▶ [Prompt] Every line with "agent" in it should be copied from the data.

#####

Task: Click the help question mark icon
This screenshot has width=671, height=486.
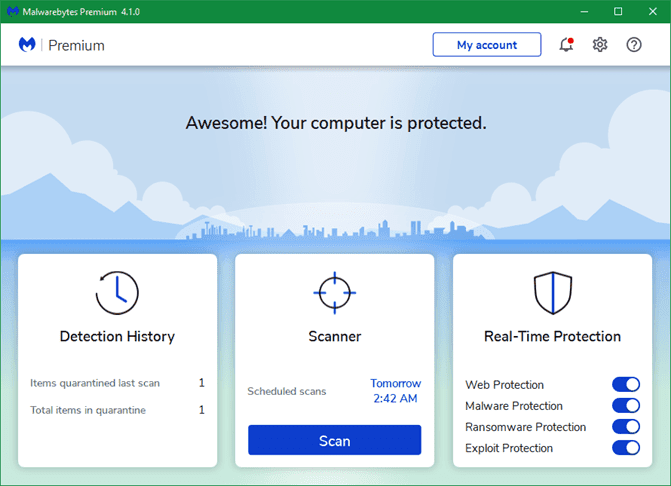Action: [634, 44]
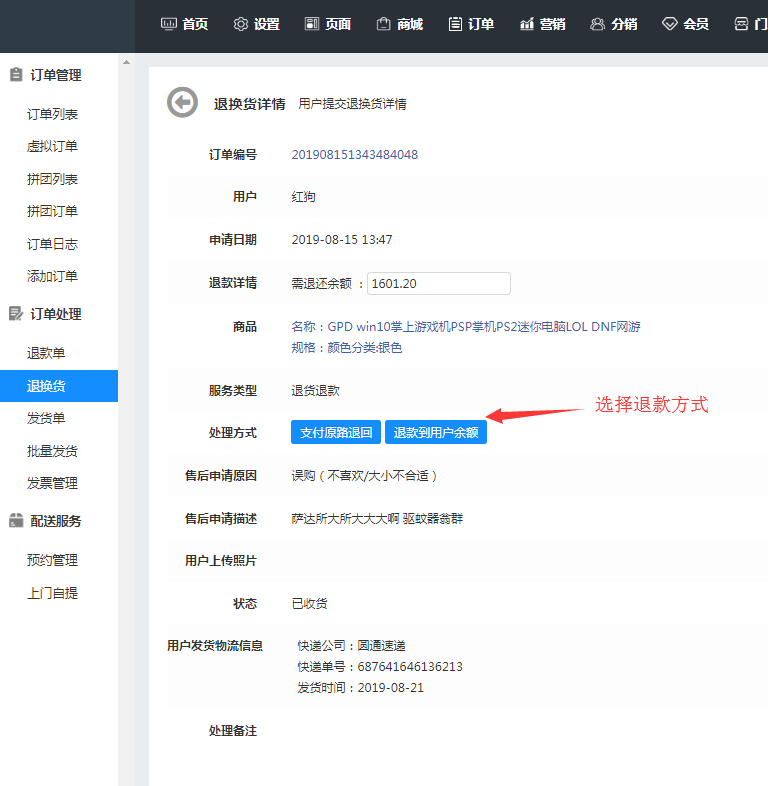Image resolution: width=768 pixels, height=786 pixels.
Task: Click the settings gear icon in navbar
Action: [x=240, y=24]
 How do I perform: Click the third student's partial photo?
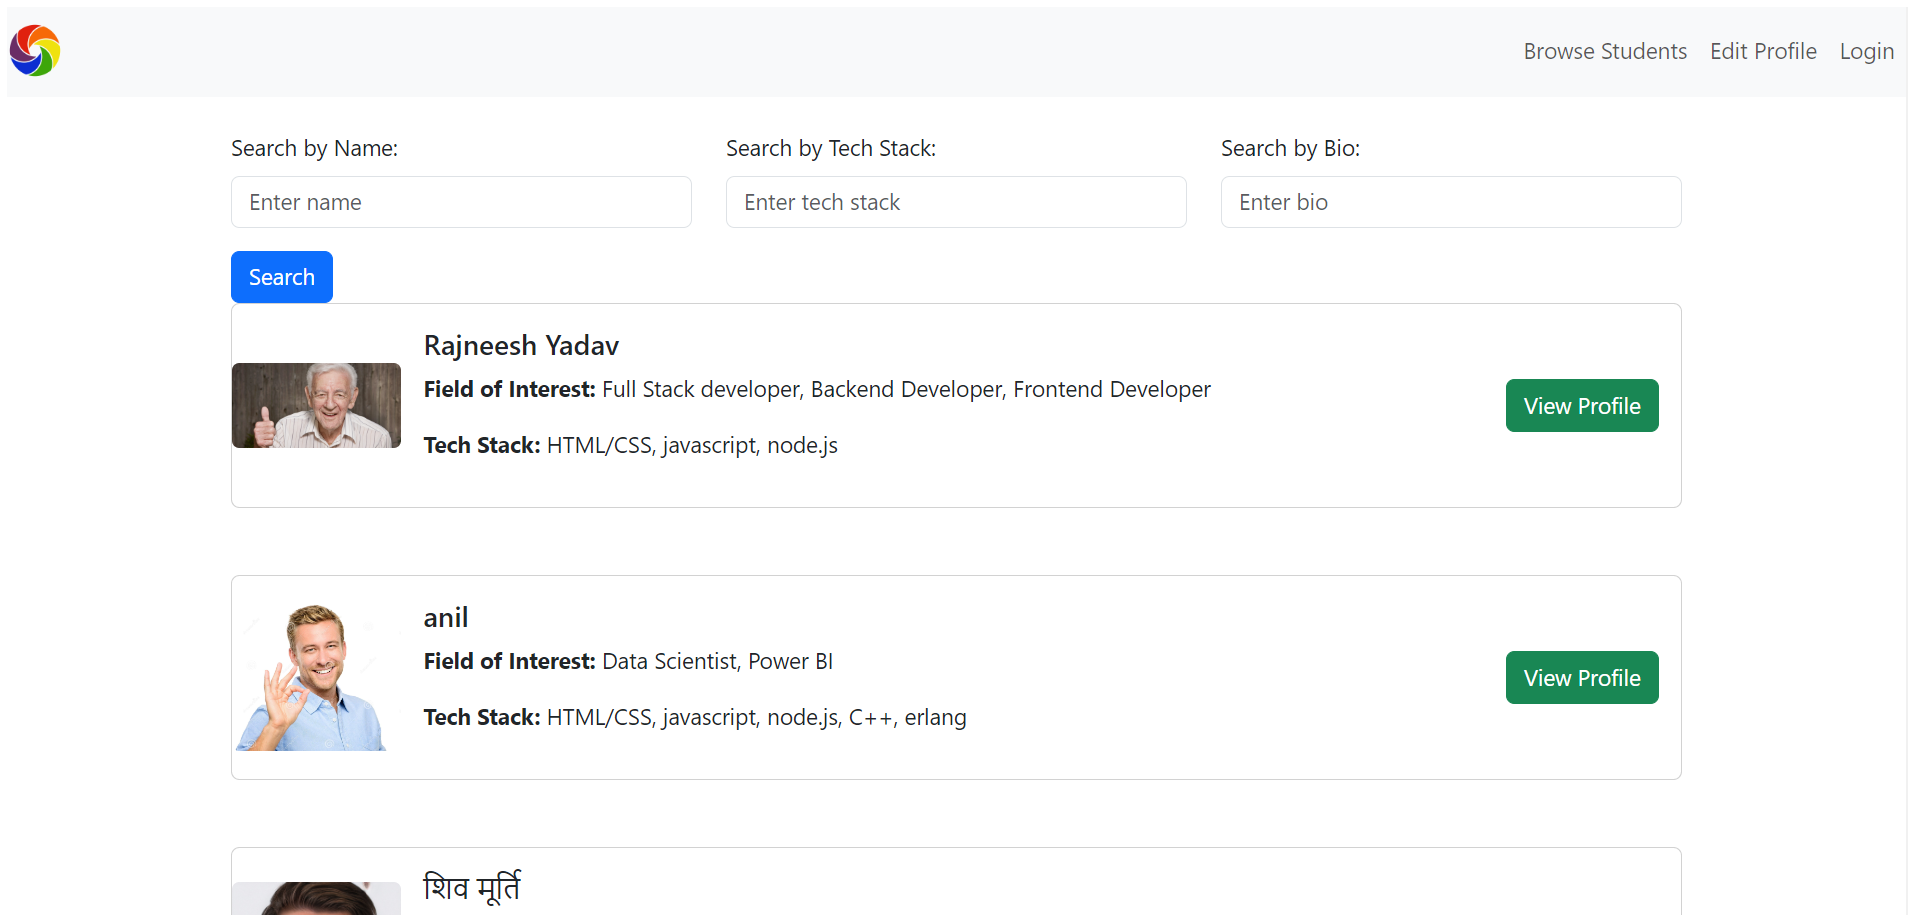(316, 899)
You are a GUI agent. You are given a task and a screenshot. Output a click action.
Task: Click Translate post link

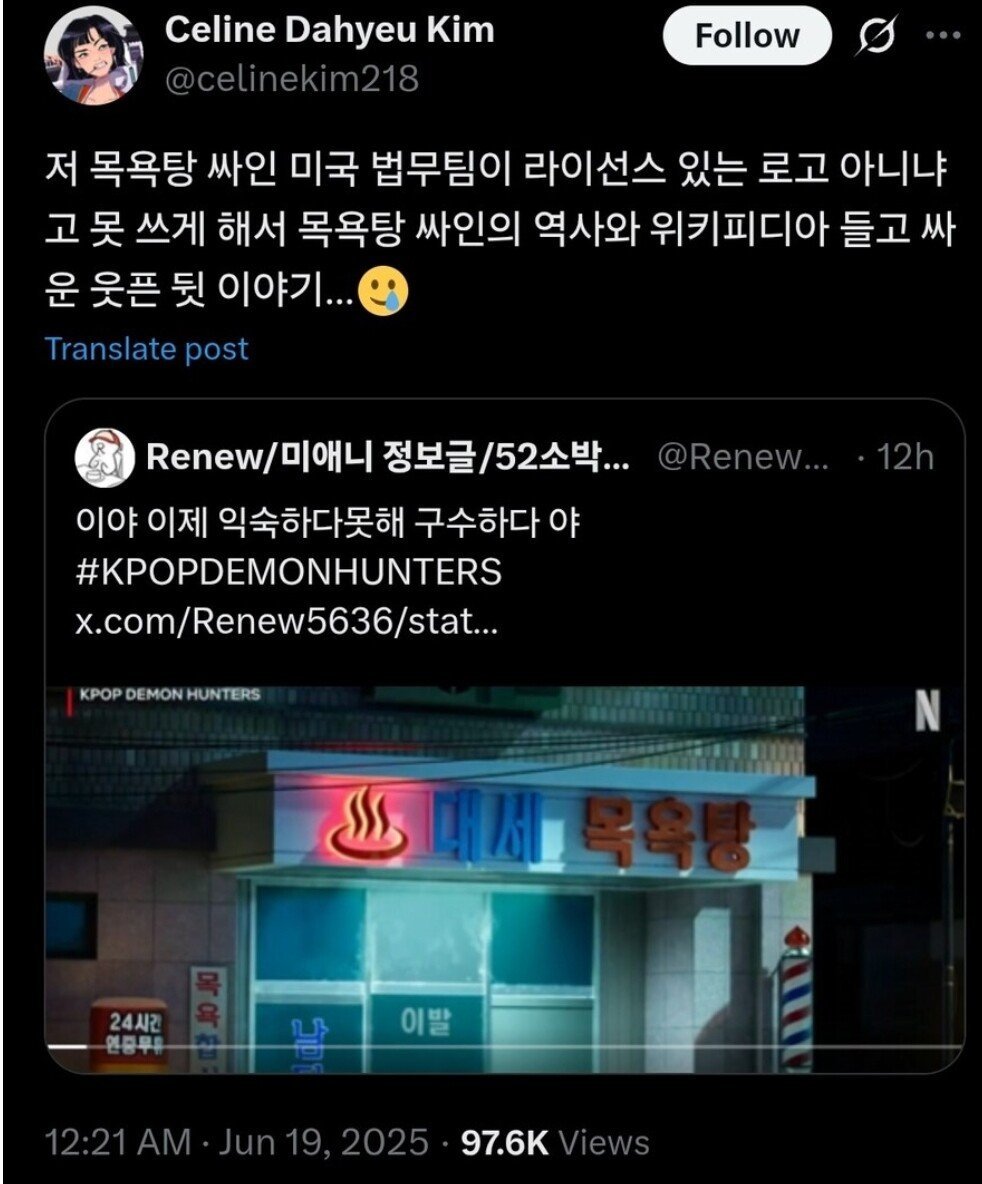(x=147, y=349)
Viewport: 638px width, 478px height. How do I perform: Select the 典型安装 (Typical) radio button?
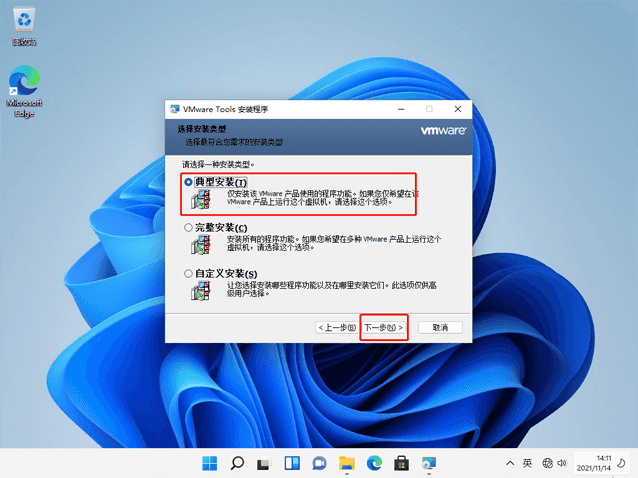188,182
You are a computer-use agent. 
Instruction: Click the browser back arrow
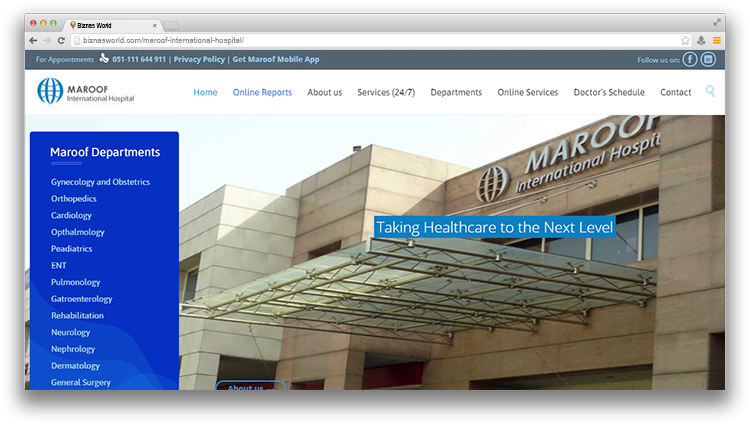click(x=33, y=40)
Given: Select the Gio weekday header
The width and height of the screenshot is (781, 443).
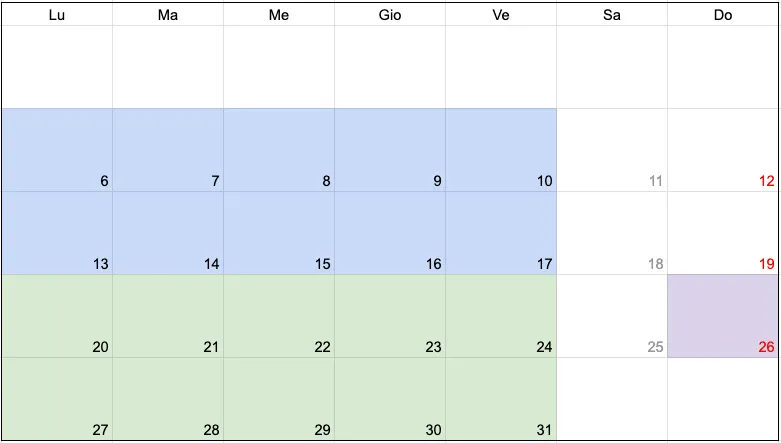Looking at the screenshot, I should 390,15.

#####

▶ [Reply to the exercise]
You are a GUI agent. You are given a task and a screenshot. Output a click action.
You are a computer-use agent. 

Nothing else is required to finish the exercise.